Storage and Reheating
Store the cooled loaf wrapped tightly in beeswax wrap or plastic wrap at room temperature for up to 3 days. The honey keeps the crumb from drying out faster than a sugar-only loaf would, much like the moisture that makes a tender loaf baked in one tin stay soft for days.
For longer storage, wrap individual slices in plastic wrap, place in a zip-lock bag, and freeze for up to 2 months. Thaw slices at room temperature for about 30 minutes.
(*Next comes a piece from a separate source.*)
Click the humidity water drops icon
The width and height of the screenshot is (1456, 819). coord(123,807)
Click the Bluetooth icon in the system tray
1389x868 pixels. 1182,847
If you want to refresh a slice, 10 seconds in the microwave brings back the soft texture. A low oven at 150 C / 300 F for 5 minutes also works and crisps the crust slightly.
Serving Suggestions
A plain slice with a cup of Earl Grey or chamomile tea is the obvious pairing and it holds up well. The floral note in the loaf echoes the bergamot in Earl Grey without competing.
For a slightly more dressed-up version, spread a thin layer of honey butter on each slice — the kind of move that also works with flaky pastries finished with honey — and add a few fresh berries on the side. It works as a brunch option alongside fruit salad.
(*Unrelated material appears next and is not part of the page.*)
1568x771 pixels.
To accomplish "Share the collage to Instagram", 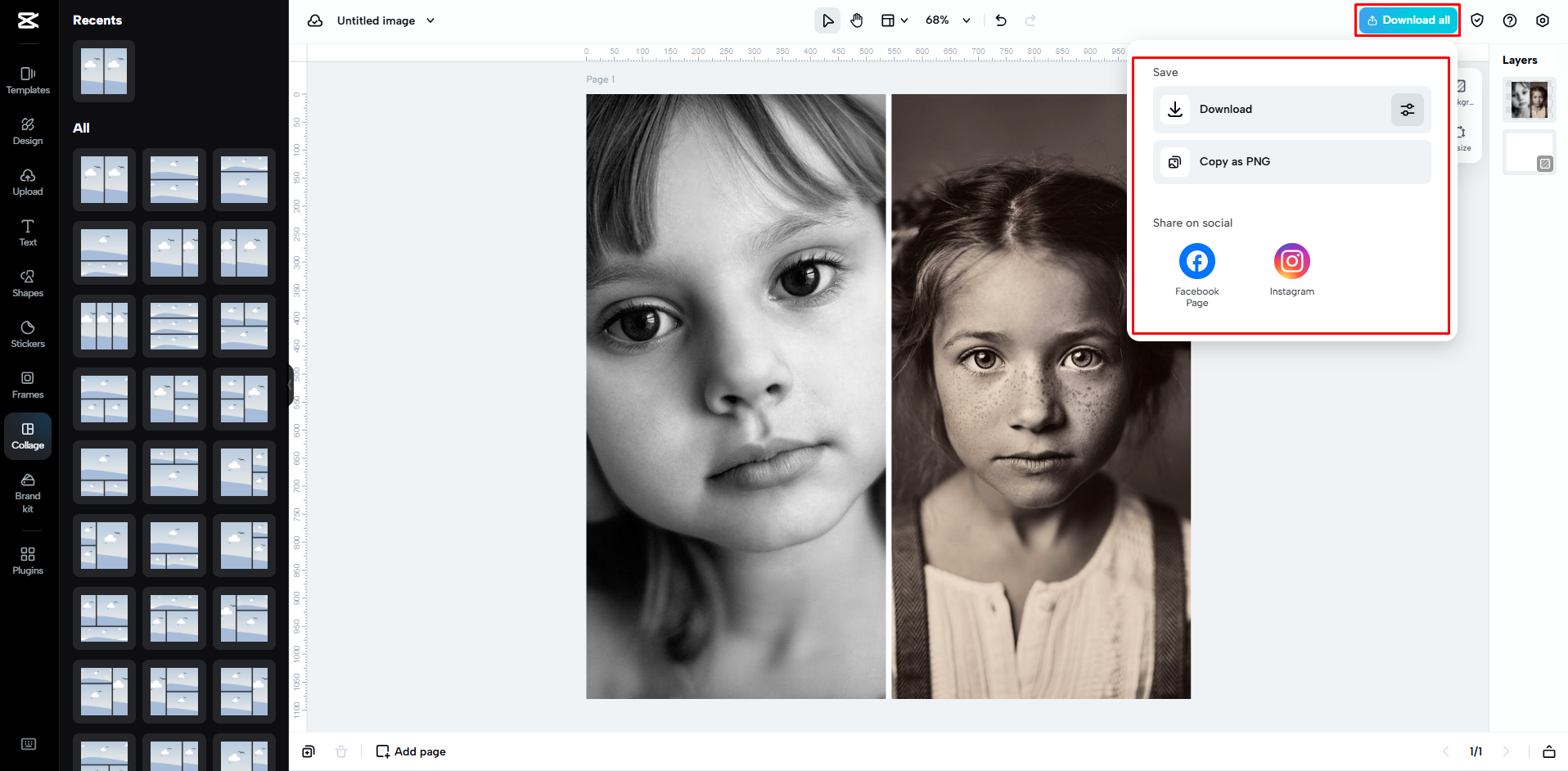I will [x=1291, y=260].
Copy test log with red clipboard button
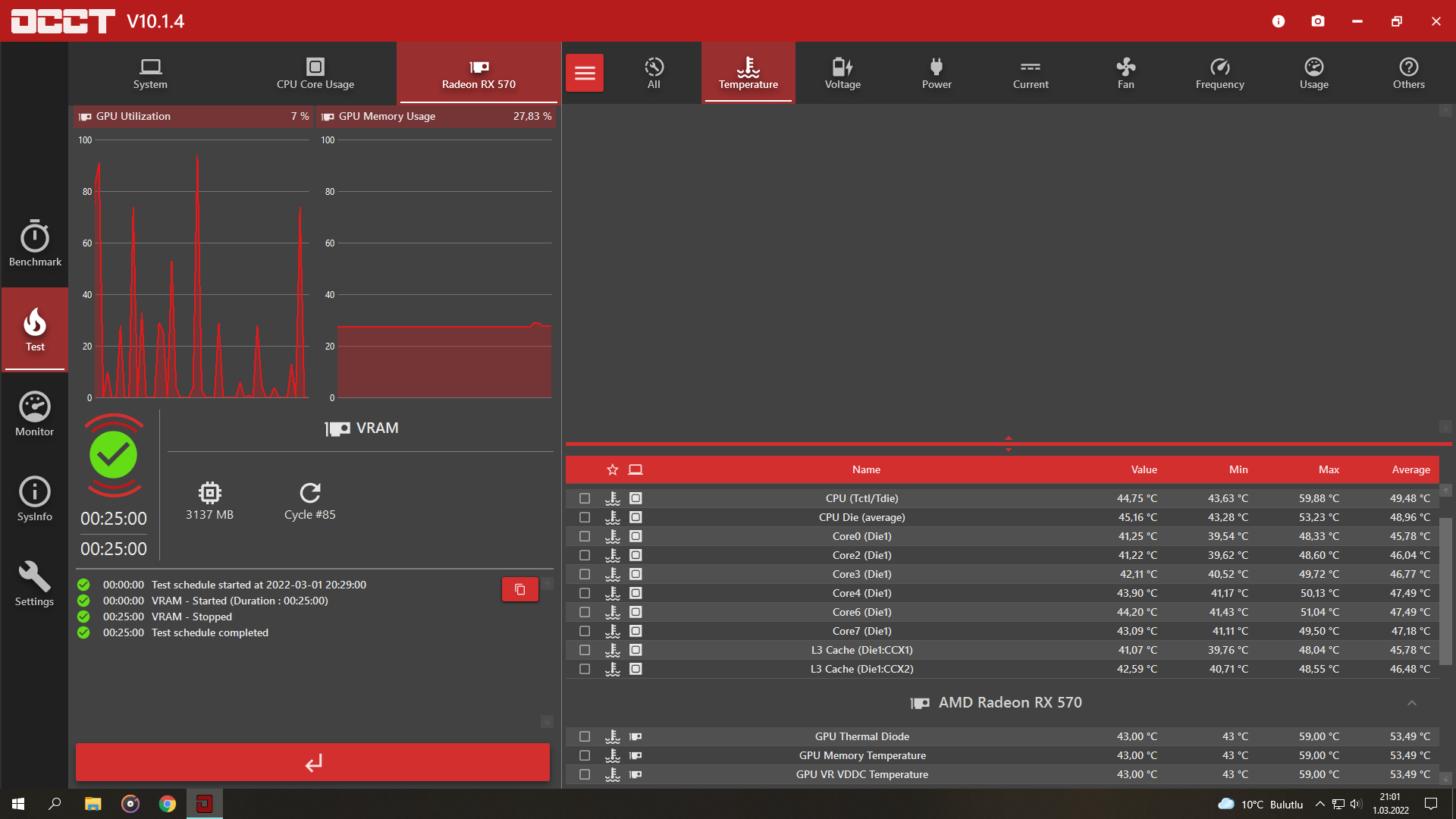This screenshot has width=1456, height=819. [x=520, y=589]
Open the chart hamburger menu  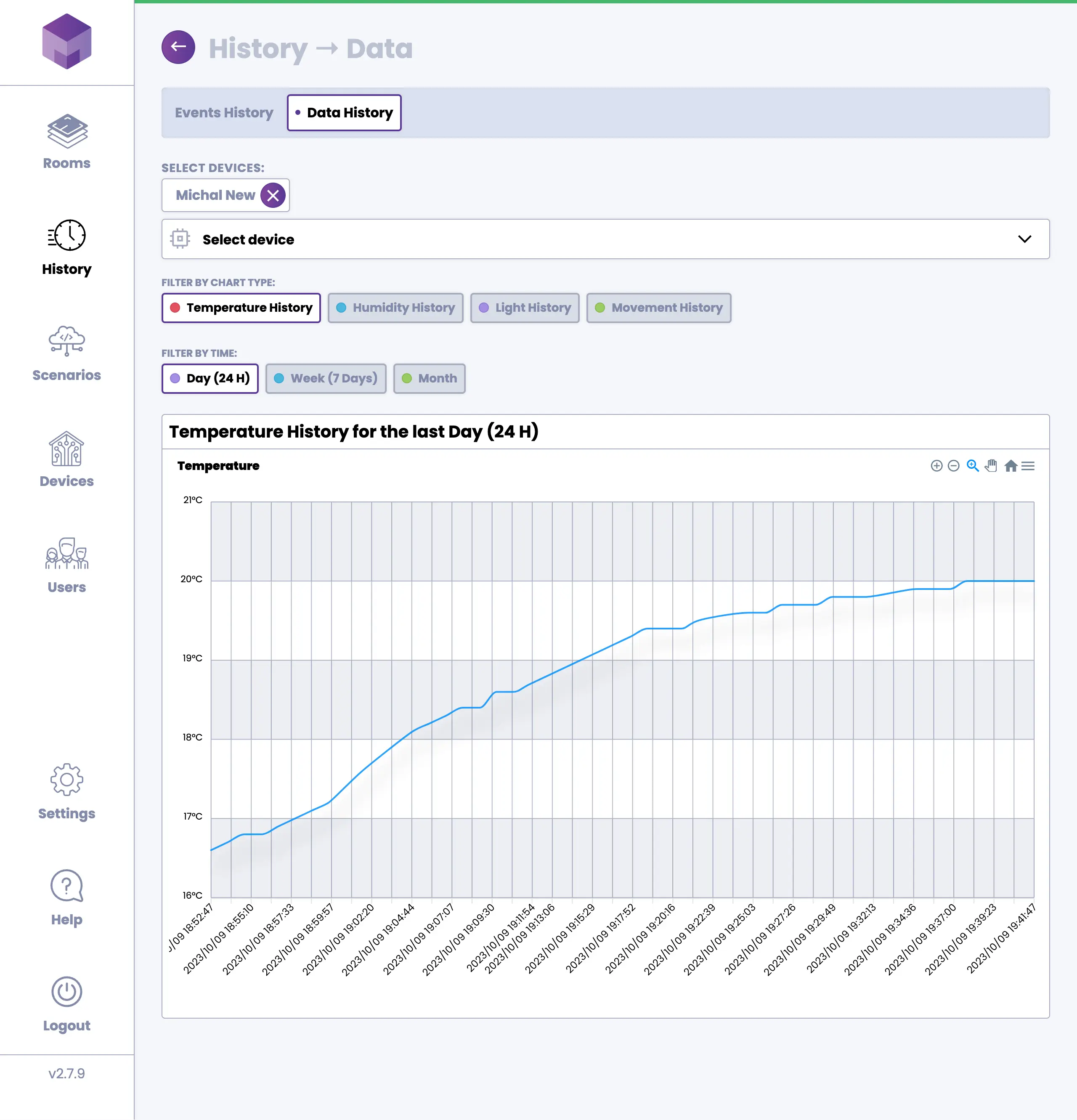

If you want to serve it as a dessert, a small scoop of vanilla ice cream or a spoon of clotted cream next to a warm slice makes it feel more substantial without changing the recipe at all.

FAQ
Why does my honey lavender loaf taste like soap?
The usual cause is too much lavender. One teaspoon of dried culinary lavender is the maximum for a standard loaf – beyond that the floral compounds read as soapy to most palates. Also double-check you’re using culinary-grade lavender, not ornamental or potpourri lavender, which has a much more intense perfumed quality.
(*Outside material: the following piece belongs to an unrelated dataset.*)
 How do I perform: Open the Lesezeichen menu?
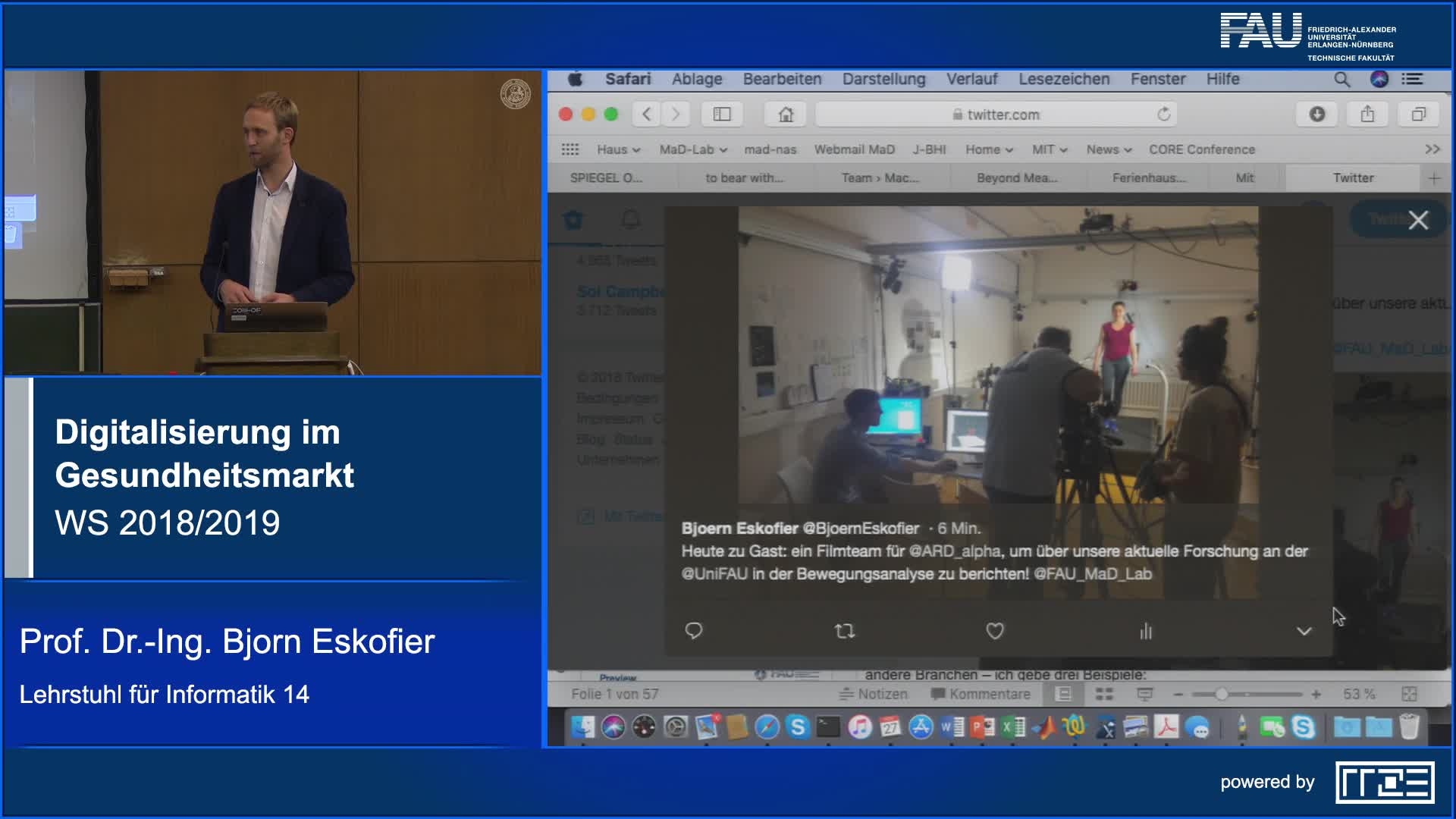(1064, 79)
Can I use fresh lavender instead of dried in this tea loaf?
You can, but fresh lavender has a higher moisture content and a more volatile flavor, so use about 1.5 teaspoons of fresh florets for every 1 teaspoon of dried. Strip the flowers from the stems and steep them the same way. The flavor will be slightly greener and less concentrated.
Can I freeze honey lavender tea loaf with the glaze on?
It’s better to freeze it unglazed and add any honey drizzle or icing after thawing. Glazes tend to go sticky or weep during the freeze-thaw cycle. Wrap the plain loaf tightly in two layers before freezing.
How do I know when the honey lavender loaf is fully baked?
Insert a skewer into the center – it should come out with no wet batter, just a few moist crumbs. The top should be deep golden and springback slightly when you press it lightly. Because honey browns faster than sugar, the crust color alone isn’t a reliable indicator, so always use the skewer test.
Is honey lavender tea loaf suitable for a gluten-free diet?
The base recipe contains all-purpose flour, so it’s not gluten-free as written. Swap the all-purpose flour for a 1:1 gluten-free baking blend (one that includes xanthan gum) and the rest of the recipe stays the same. The texture will be slightly denser but still holds together well.
What is the difference between a tea loaf and a regular cake?
A tea loaf is baked in a standard loaf pan and is typically less sweet and less rich than a layer cake, with a firmer crumb that slices cleanly. Traditional British tea loaves also often use dried fruit soaked in tea. This honey lavender version is closer to a quick bread in texture, designed to be eaten in thin slices alongside a hot drink.